My father was a legendary wrapper of presents. We learned over the years that he would put as much trouble and artistry into the wrapping of a tiny gift, including the single walnut whip which he knew was my mother’s favourite Christmas chocolate treat, as into any more elaborate or expensive offering. We came to understand that the size of any parcel which he presented to us was not necessarily a guide to its contents. One spectacular example, a feature of either my seventh or my eighth Christmas, was what appeared to be an enormous package. Excited investigation, constrained somewhat by my mother’s view that Christmas wrapping paper should most definitely be recycled, revealed a sequence of nested gift-wrapped parcels, one inside the other and each, like Russian matrioshka dolls, smaller than the last. The enormous package eventually turned out to contain my very first wristwatch.

Christmas presents us with a gift which is the opposite of the one I have just described, the gift of a new-born baby. A tiny parcel, easily underestimated, but with world-transforming potential. The importance of his birth would not have been apparent to the shepherds had not the angel given them a sense of its cosmic significance, a glimpse into the future.

“…to you is born this day in the city of David a Saviour, who is the Messiah, the Lord.”

The angel’s message to the shepherds, and to us, is that this is a gift which will grow in greatness and significance. Every stage of the life and ministry of Jesus presents us with a larger and more wonderful gift, culminating in his self-giving on Calvary, his Resurrection and Ascension and we shall unwrap and contemplate these gifts in the coming months.

Returning to my first wristwatch, that gift seemed to offer a kind of certainty about time. From now on, wherever I might be, a glance would show me what time it was. I was soon to discover that Time is more mysterious than that. For a child, anticipated joys, the end of term, birthdays, Christmas itself, always seem a long time coming. As we grow older, time seems to pass more rapidly though certain experience, notably enjoyable holidays, seem to slow it down and other experiences, including the present pandemic, can make the recent past seem oddly remote.

Time is a mystery which we inhabit without understanding it, and our only way of engaging with the mysterious is through metaphor. There are two metaphors concerning time which can help us to celebrate Christmas, God in Jesus coming alongside us in time and experiencing its changes and chances as we experience them. Both these metaphors can, I believe, help us to grasp why the birth in obscurity of a particular baby just over two thousand years ago is an event that changed the world, an event that shapes and sustains us.

- **Exercise tasks**:
1. Quote the Christmas reflection word for word, starting with "Time is a mystery" and going on through "and sustains us.".
2. List every anticipated joy that the Christmas reflection says seems a long time coming for a child.
The records that follow have no connection to the Christmas reflection.

- **Stored items from a collection**:
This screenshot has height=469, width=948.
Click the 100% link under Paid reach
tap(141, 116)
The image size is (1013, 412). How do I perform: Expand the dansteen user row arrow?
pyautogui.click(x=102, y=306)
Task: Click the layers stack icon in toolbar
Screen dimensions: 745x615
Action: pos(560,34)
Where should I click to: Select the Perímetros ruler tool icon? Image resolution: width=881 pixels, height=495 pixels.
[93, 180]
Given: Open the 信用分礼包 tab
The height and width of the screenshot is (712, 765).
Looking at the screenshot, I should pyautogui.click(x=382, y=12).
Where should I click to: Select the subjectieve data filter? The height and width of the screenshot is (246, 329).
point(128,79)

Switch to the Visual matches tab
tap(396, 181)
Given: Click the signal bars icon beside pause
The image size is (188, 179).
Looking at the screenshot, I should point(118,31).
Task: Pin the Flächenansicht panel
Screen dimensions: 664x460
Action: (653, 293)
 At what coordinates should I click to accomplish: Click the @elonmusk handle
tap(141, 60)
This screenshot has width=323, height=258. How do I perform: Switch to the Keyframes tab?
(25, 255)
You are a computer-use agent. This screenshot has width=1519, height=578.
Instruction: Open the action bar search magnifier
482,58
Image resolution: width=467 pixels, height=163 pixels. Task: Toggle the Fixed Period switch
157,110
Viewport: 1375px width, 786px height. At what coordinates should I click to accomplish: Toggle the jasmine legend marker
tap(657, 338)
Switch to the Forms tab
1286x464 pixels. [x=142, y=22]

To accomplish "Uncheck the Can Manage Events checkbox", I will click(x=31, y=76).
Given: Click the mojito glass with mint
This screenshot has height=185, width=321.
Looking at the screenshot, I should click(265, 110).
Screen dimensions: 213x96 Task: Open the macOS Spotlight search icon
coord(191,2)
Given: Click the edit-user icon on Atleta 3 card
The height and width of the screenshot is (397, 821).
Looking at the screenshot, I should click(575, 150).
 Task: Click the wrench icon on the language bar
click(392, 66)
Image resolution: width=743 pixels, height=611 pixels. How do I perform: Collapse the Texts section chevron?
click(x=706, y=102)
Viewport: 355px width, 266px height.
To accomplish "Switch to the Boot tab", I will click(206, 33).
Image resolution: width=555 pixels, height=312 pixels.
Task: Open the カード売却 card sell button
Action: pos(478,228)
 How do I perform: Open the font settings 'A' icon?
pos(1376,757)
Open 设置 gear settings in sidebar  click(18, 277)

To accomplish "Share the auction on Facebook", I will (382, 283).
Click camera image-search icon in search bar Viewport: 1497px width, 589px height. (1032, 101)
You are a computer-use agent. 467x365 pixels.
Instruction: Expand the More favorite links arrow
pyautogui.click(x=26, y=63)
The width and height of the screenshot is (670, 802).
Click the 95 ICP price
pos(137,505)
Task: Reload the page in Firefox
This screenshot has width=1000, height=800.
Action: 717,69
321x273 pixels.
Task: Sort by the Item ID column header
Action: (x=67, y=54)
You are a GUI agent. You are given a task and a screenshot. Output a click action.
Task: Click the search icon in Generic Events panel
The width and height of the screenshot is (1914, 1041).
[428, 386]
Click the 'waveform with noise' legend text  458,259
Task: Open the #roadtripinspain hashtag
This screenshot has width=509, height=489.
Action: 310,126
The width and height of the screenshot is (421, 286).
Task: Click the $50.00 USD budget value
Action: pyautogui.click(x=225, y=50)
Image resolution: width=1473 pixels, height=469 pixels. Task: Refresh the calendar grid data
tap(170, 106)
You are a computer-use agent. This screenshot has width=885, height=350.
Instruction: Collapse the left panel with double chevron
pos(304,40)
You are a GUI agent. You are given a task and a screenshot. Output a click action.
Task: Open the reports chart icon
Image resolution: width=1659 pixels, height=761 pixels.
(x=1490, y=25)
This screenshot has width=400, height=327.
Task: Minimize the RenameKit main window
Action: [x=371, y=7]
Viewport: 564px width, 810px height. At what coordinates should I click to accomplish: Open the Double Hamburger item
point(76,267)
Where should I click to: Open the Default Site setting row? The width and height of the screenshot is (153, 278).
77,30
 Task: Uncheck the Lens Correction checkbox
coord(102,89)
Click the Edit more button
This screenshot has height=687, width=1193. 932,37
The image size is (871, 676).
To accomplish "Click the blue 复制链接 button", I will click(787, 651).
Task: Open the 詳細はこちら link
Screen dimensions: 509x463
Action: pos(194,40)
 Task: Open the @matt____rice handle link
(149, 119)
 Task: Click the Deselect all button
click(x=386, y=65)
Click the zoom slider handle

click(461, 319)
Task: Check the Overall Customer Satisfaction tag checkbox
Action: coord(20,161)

- **Answers for the exercise**:
1.
Time is a mystery which we inhabit without understanding it, and our only way of engaging with the mysterious is through metaphor. There are two metaphors concerning time which can help us to celebrate Christmas, God in Jesus coming alongside us in time and experiencing its changes and chances as we experience them. Both these metaphors can, I believe, help us to grasp why the birth in obscurity of a particular baby just over two thousand years ago is an event that changed the world, an event that shapes and sustains us.

2.
the end of term
birthdays
Christmas itself